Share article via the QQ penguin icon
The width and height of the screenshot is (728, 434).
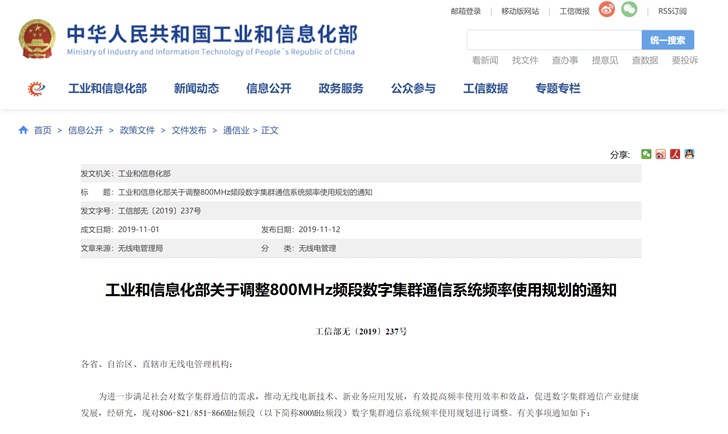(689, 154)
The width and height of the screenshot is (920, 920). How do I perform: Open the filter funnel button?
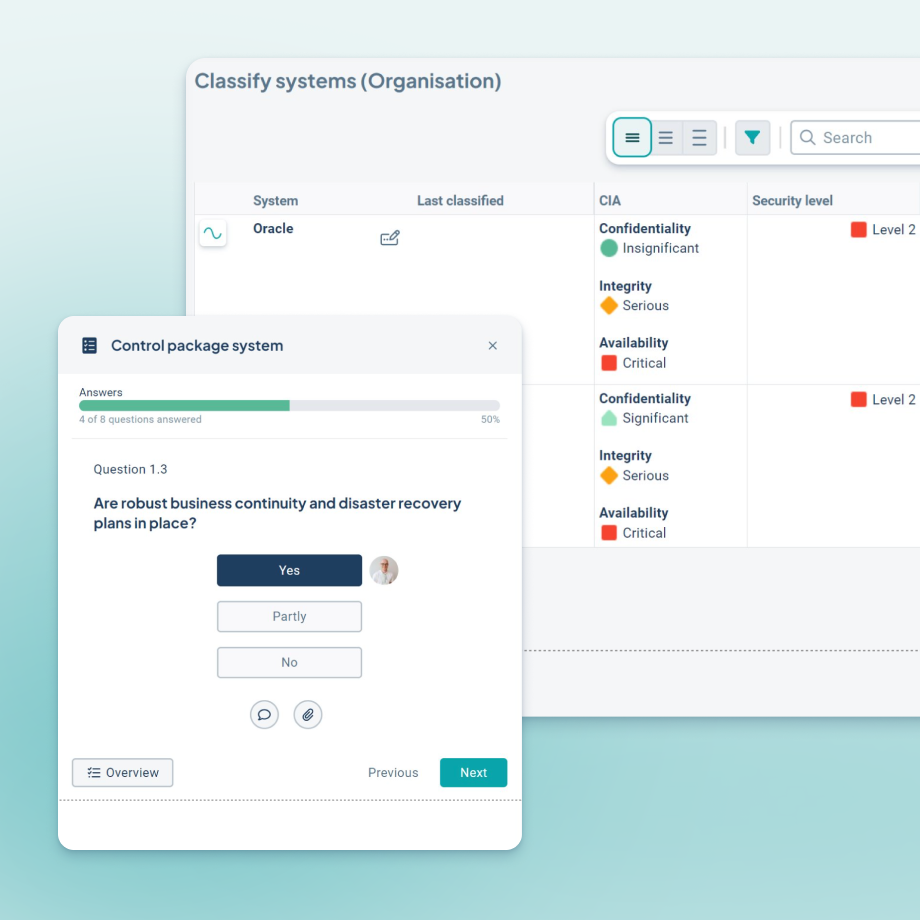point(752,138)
# # #
-- SET PROBLEM --
Please rewrite all of the material above, requests included, multiplying each coordinate in the answers by 1.1 and rounding to whole numbers, with halves rounded up. Leave out the pictures.

-- FULL OUTPUT --
Share article via the QQ penguin icon
The width and height of the screenshot is (728, 434).
(758, 169)
The width and height of the screenshot is (920, 920). How do I perform: Open the filter funnel button?
point(827,152)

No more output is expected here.